Shir Hashrim
Exodus 13:17-15:26
Numbers 28:19-25
II Samuel 22:1-51
Of the Haggadah’s four sons — the wise, the wicked, the simple and the one who does not know how to ask — consider the tam (the so-called simple son), who is portrayed as a guileless, immature, inexperienced child without much, if any, intellectual capacity.
His naive, innocent question — Mah zot (What is this?) — casts him as a simpleton who is led to an uncomplicated answer appropriate to his unsophisticated level of understanding. However, this portrayal is inaccurate because in all other texts temimut (the state of being a tam) is defined as purity and truth, being genuine, unblemished and blameless (Proverbs 10:29) and having integrity (Job 4:6).

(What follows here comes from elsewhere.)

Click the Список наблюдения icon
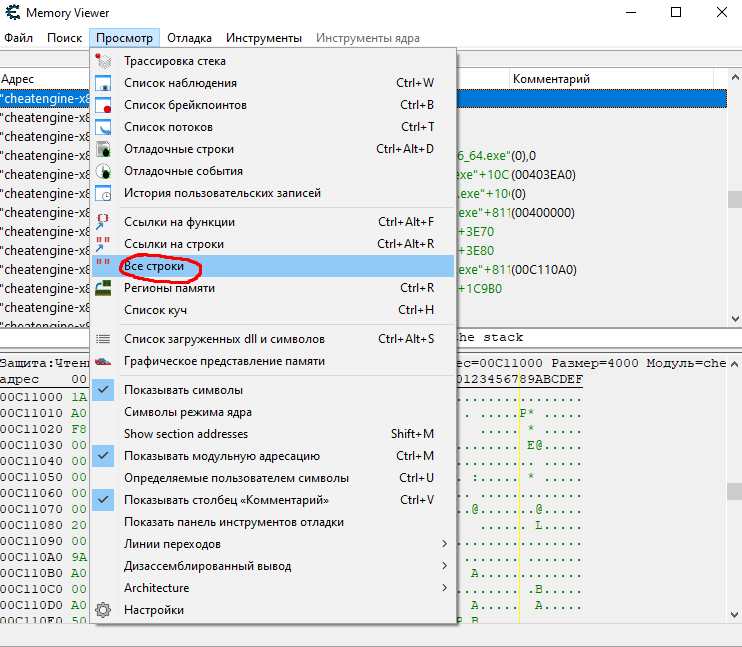742x647 pixels. pyautogui.click(x=103, y=84)
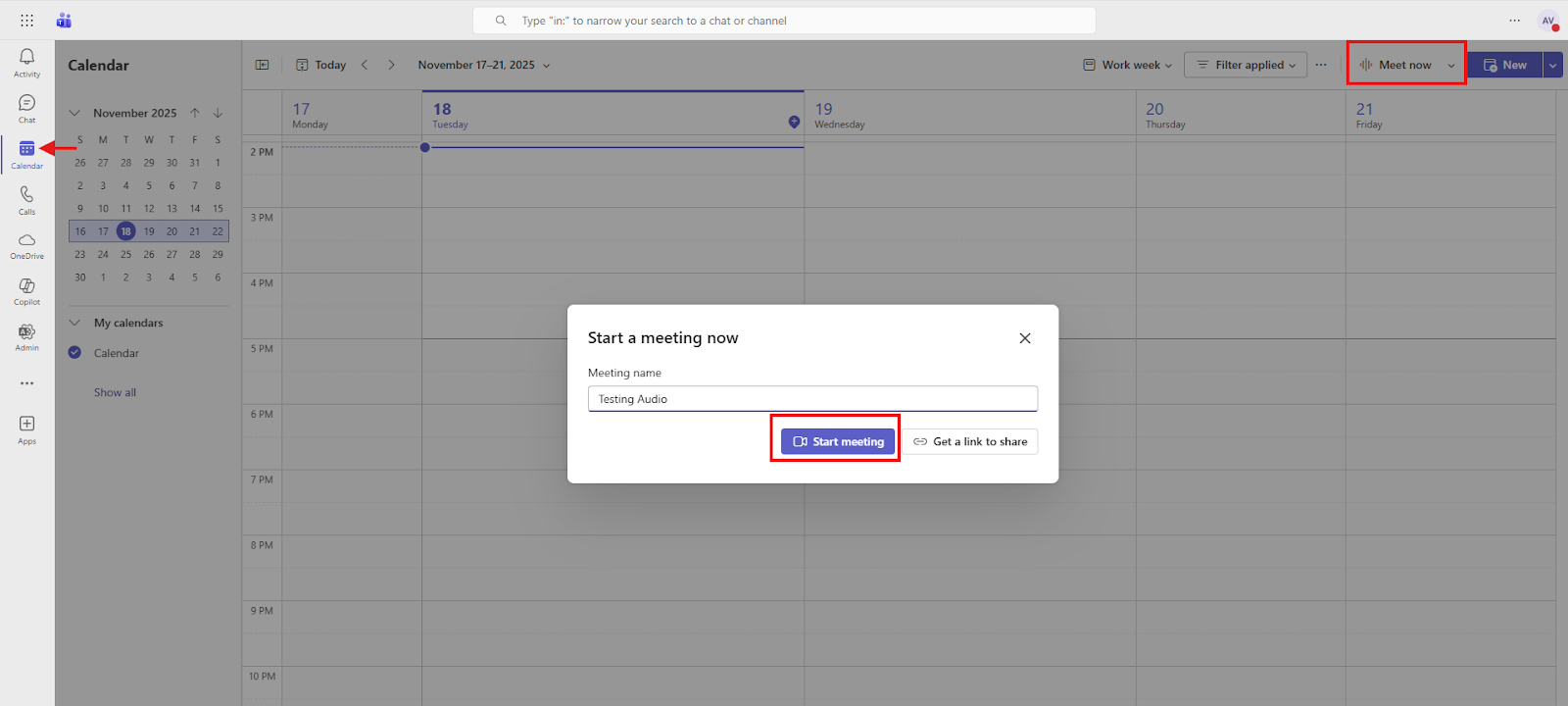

Deuteronomy 18:13 best describes this more expansive and accurate meaning: Tamim tiheyu im Adonai Elohecha (You shall be wholehearted with the Lord your God).
Noah was called an ish tamim — “a wholehearted righteous person in his generation” (Genesis 6:9). Abraham was commanded by God to “walk in My ways — vehyeh tamim — and be blameless” (Genesis 17:1). Jacob was described as an ish tam — “a gentle or mild-mannered man” (Genesis 25:27). In two places, God describes Job as a tam v’yahshar — “a blameless and upright man who fears God and shuns evil” (Job 1:8; 2:3).
The theme of temimut also resonates throughout sacred Jewish literature. Rabaynu Tam, grandson of medieval commentator Rashi, was considered to be the greatest of the Baaley Tosephot, skilled commentators whose insights form the core of talmudic study. As his name suggests, he was a man of integrity and wholeness and certainly not a simpleton. Centuries later, Rabbi Nachman of Bratslav claimed that he spent all of his life trying to achieve temimut — purity, integrity, undivided faithfulness and wholeheartedness. Medieval commentator Bahya ibn Pakuda, the author of “Hovot HaLevavot” (“The Duties of the Heart”) further explained the temimut:
You should know that the precepts of the heart imply a complete harmony between our inner and outward actions regarding the service of the Lord when the heart and tongue and other limbs are at one with each other, each justifying and bearing witness in favor of the other, neither contradicting nor belying the other. This is what the Holy Writ (in Psalms) refers to in the term “wholehearted,” when it admonishes us to be “wholehearted with the Lord your God,” and commends “he that walks uprightly — holech tamim — works righteousness and speaks truth in his heart” (Psalms 15:2).
The Seer of Lublin once asked: “Should a person strive for greatness or wholeness?” He explained his answer by pointing out that if you have two loaves of bread, one large but sliced and one small but whole, it is customary to bless the whole one. Thus, he concludes that wholeness is more valuable than greatness. By extension, Rabbi Yitzhak Elchanan of Kovno cited the familiar verse from Psalms (19:8), Torat Adonai temimah — the Torah of God is whole or complete — to explain that a Torah missing even one letter is pasul (flawed) and cannot be used because the missing letter destroys temimut.
So important was tamim that the Jewish law, in dealing with the number of witnesses necessary in a court proceeding, requires that no matter how many witnesses are called, disqualification of one witness disqualifies all of the witnesses and destroys the integrity and wholeness of the entire proceeding.
Finding temimut — wholeness, in ourselves and in a broken world in need of tikkun — fixing, is the challenge of Passover. In addition to the many cited sources, the understanding of tam, the term utilized for the Haggadah’s simple child and the variety of the related words — tamim, temimah, tmeemim and temimut — is best captured by the opening line of Psalm 119: Ashray tmeemai darech, haholchim b’toch Adonai (Happy are the upright who walk in the ways of the Eternal).
Learning about the true nature of the simple child should serve as a reminder of the noblest conduct by which to live our lives as we celebrate the intermediary days of Passover.
Stephen S. Pearce is senior rabbi at the Reform Congregation Emanu-El in San Francisco.